**Excerpt**
--*--

Considering for simplicity the ‘square’ solution for the three compactified dimensions (spin $\lambda$ fixed, $\xi \equiv -\left({\overline{\xi }}^{\stackrel{.}{\alpha }}-{\xi }^{\alpha }\right)$), the exponential even fermionic part is given by:

$$\begin{array}{cc}\hfill \varrho \left(t\right)\equiv {\stackrel{\circ }{\varphi }}_{\alpha }\left[\left(\alpha e^{i\omega t/2}\right.\right.& +\left.\left.\beta e^{-i\omega t/2}\right)-{\left({\sigma }^0\right)}_{\stackrel{.}{\alpha }}^{\alpha }\left(\alpha e^{i\omega t/2}-\beta e^{-i\omega t/2}\right)\right]\hfill \end{array}$$

(52)

$$\begin{array}{cc}\hfill & +{\displaystyle \frac{2i}{\omega }}\left[{\left({\sigma }^0\right)}_{\alpha }^{\stackrel{.}{\beta }}{\overline{Z}}_{\stackrel{.}{\beta }}+{\left({\sigma }^0\right)}_{\stackrel{.}{\alpha }}^{\alpha }{Z}_{\alpha }\right]\hfill \end{array}$$

(53)

${\stackrel{\circ }{\varphi }}_{\alpha },Z_{\alpha },{\overline{Z}}_{\stackrel{.}{\beta }}$ being constant spinors, and $\alpha$ and $\beta$ are $\mathbb{C}$-numbers (the constant $c_1\in \mathbb{C}$ in Equation (51) due to the obvious physical reasons and the chirality restoration of the superfield solution).

By consistency, (and as in the string case), two geometric-physical options are related to the orientability of the superspace trajectory: $\alpha =\pm \beta$. We take without loss of generality $\alpha =+\beta$ then, exactly, there are two possibilities:

(i) The compact case, which is associated with a small mass limit (or $\left|\gamma \right|>>1)$:

$$\varrho \left(t\right)=\left(\begin{array}{c}{\stackrel{\circ }{\varphi }}_{\alpha }cos\left(\omega t/2\right)+\frac{2}{\omega }{Z}_{\alpha }\\ -{\stackrel{\circ }{\overline{\varphi }}}_{\stackrel{·}{\alpha }}sin\left(\omega t/2\right)-\frac{2}{\omega }{\overline{Z}}_{\stackrel{.}{\alpha }}\end{array}\right)$$

(54)

--*--

**Dataset content**

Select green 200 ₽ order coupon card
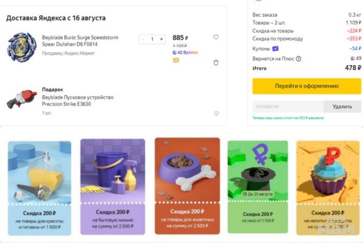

--*--

**Aim**
According to the excerpt on the compactified dimensions, what are the two geometric-physical options related to?

**Answer below**
They are related to the orientability of the superspace trajectory.